#### What is expected:
Nothing but the lines from the one with "The width and" through the final line of the entries should appear in the answer, copied exactly and without pictures.

** Data for the task follows **

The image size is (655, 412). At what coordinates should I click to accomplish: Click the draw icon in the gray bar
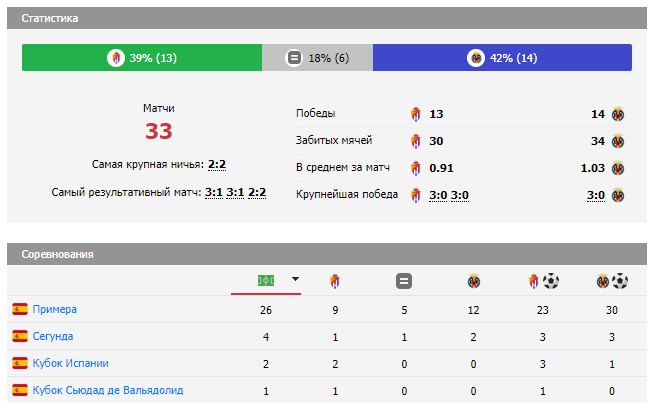pos(294,58)
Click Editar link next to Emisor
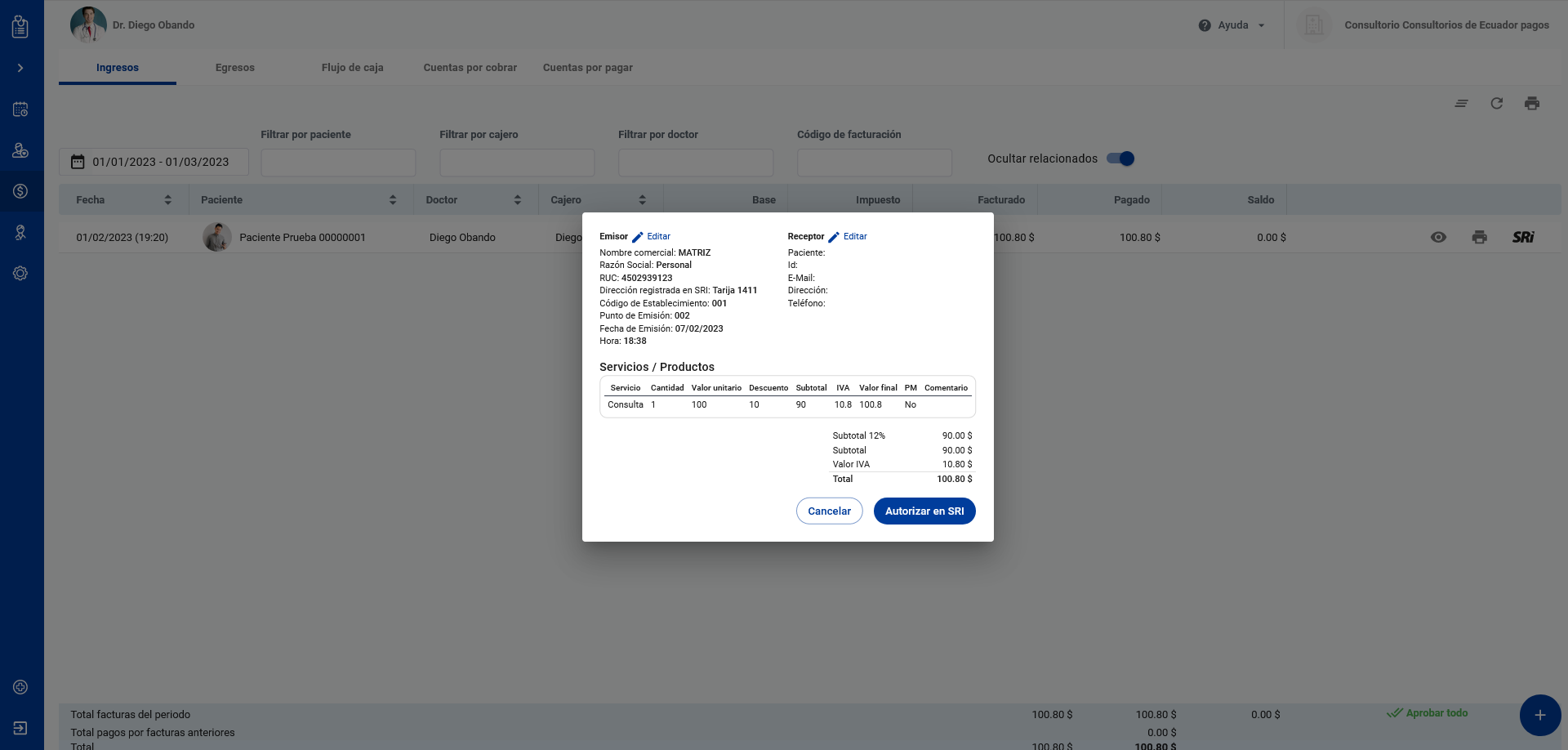Viewport: 1568px width, 750px height. click(657, 237)
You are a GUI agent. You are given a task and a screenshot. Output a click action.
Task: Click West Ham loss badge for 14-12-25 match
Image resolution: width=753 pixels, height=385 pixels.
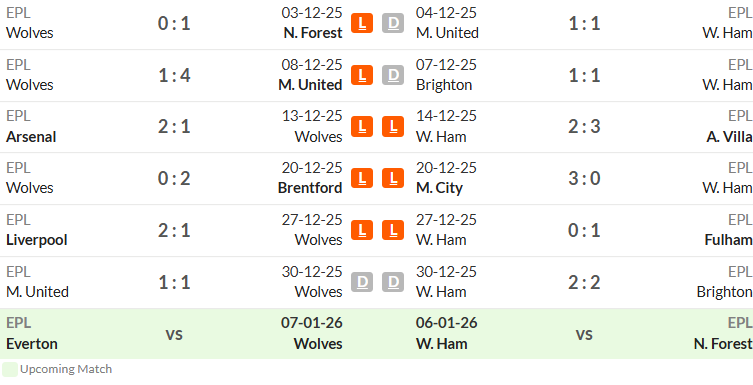(x=393, y=127)
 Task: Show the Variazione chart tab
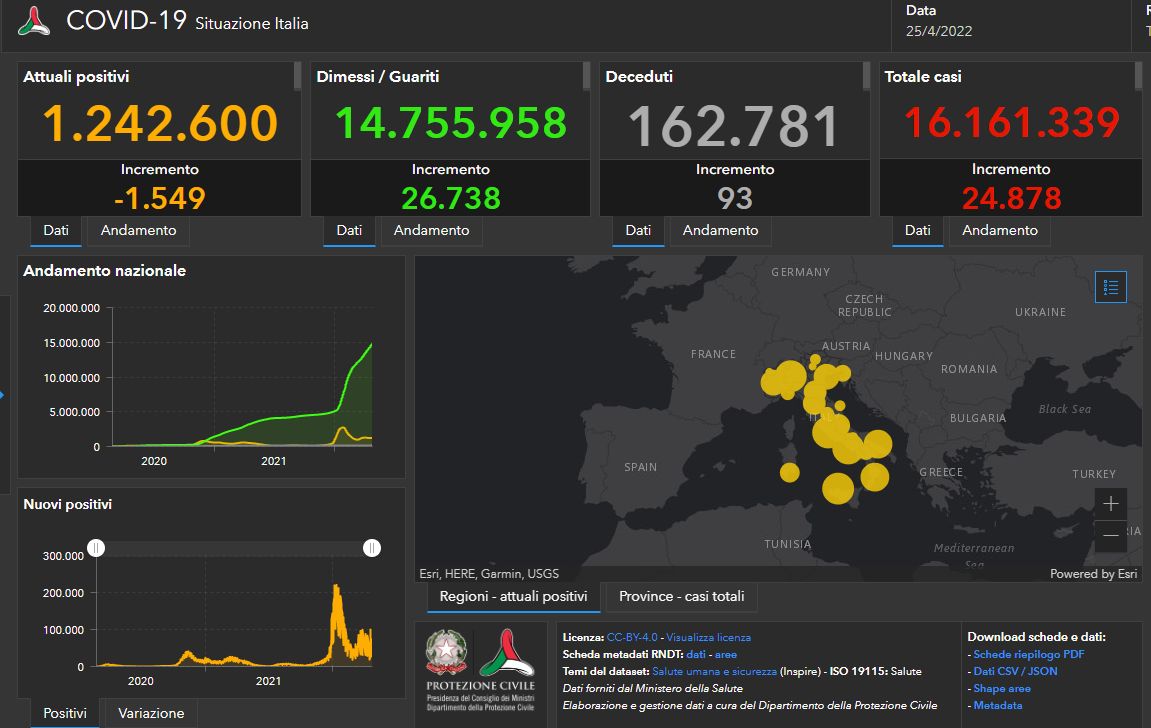click(x=151, y=713)
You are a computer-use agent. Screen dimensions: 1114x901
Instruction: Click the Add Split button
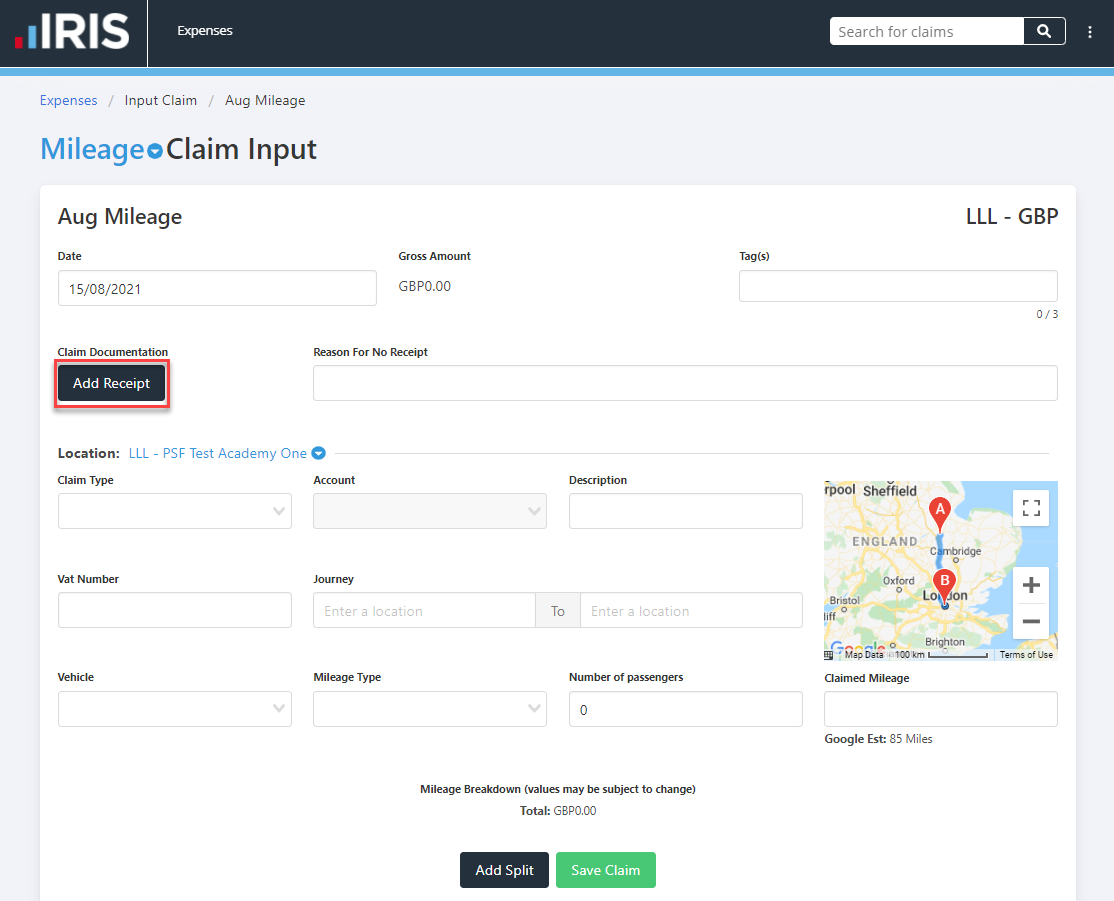coord(504,870)
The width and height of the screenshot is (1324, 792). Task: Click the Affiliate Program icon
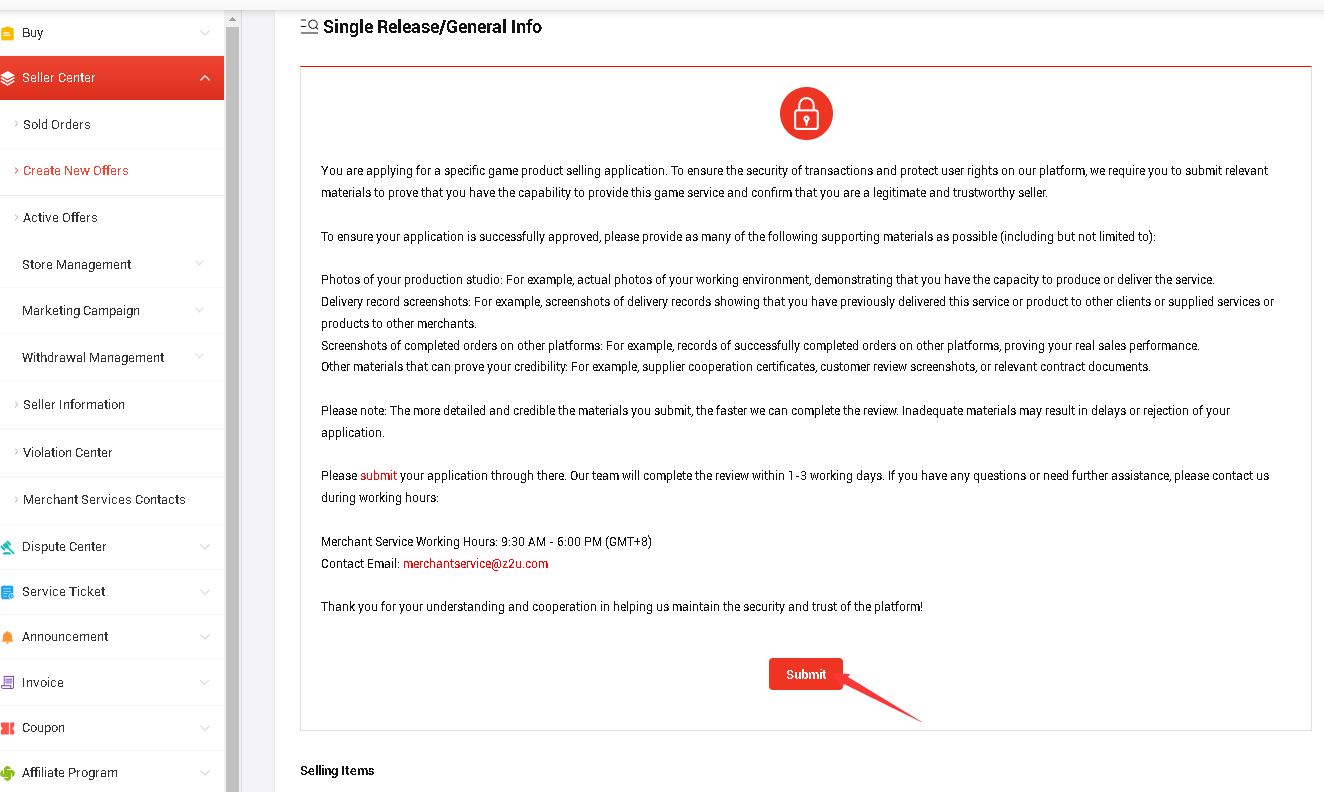(7, 773)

** End of Data for the task **

#### Answer section:
The width and height of the screenshot is (1324, 792). Task: Click the Affiliate Program icon
(7, 773)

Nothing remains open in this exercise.